Lunes 8 de Febrero de 2021

Santa Josefina Bakhita

Lecturas:

Gén 1, 1-19.  Dijo Dios, y así fue.

Sal 103.  Goce el Señor con sus obras.

Mc 6, 53-56.  Los que lo tocaban se ponían sanos.

Una de las verdades más profundas de nuestra vida es que tú no eres dios, eres criatura. En el ser del hombre todo es llamada, todo es vocación, todo es don.

 Es lo que nos ha recordado hoy la primera lectura en la que comenzamos a escuchar las primeras páginas de la Biblia, que comienza con una afirmación de fe: al principio creó Dios el cielo y la tierra.

Y si acogemos esta gran verdad nos llevará a vivir en la humildad, en la confianza, en la bendición y en la alabanza.

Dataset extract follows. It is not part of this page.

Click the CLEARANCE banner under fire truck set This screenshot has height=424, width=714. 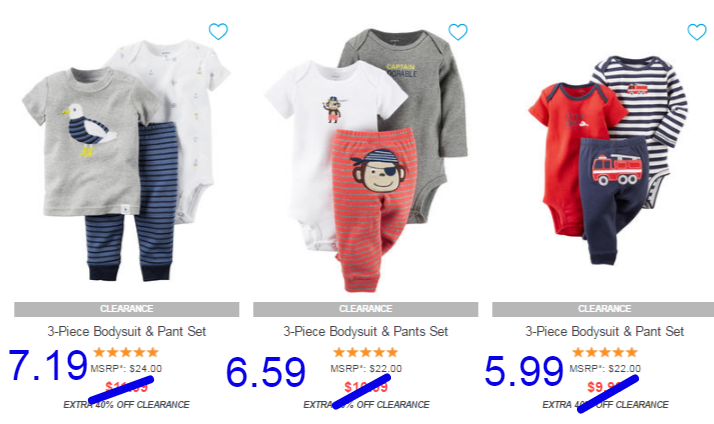[x=603, y=309]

En la humildad, de reconocer que tú no te das la vida a ti mismo, que cada día necesitas del Señor para tener vida. Que la plenitud de la vida está en vivir en el Señor y con el Señor.

En la confianza, porque el universo no es el resultado de una lucha entre fuerzas oscuras, sino Creación por la Palabra de Dios, que convierte el caos oscuro en un cosmos ordenado según el proyecto de Dios. Por eso, refleja la sabiduría de Dios.

En la confianza, porque por encima del caos, aleteaba el Espíritu de Dios. El mundo en que vivimos es obra del Espíritu Creador. El mundo no existe por sí mismo; proviene del Espíritu Creador de Dios, de la Palabra Creadora de Dios (cf. Benedicto XVI, Pentecostés 2006).

Toda la creación es buena. Porque Dios, el único bueno, la ha hecho, y todos participamos de su bondad.

En la confianza de que el mundo no va a la deriva. No. La Creación es el primer acto de la Historia de la Salvación. Dios es Señor también del tiempo y de la historia. Todo tiene sentido, aunque, a veces, no podamos verlo.

La clave para vivir así nos la va mostrando la Palabra: deja que el Espíritu Creador vaya ordenando tu vida según el proyecto de Dios.

Y, entonces, de nuestro corazón brota la bendición y la alabanza. Como hemos cantado en el Salmo: Bendice, alma mía, al Señor: ¡Dios mío!, ¡qué grande eres! Te vistes de belleza y majestad, la luz te envuelve como un manto.

¡Os daré un corazón nuevo!  (cf. Ez 36, 26).

¡Ven Espíritu Santo! 🔥 (cf. Lc 11, 13).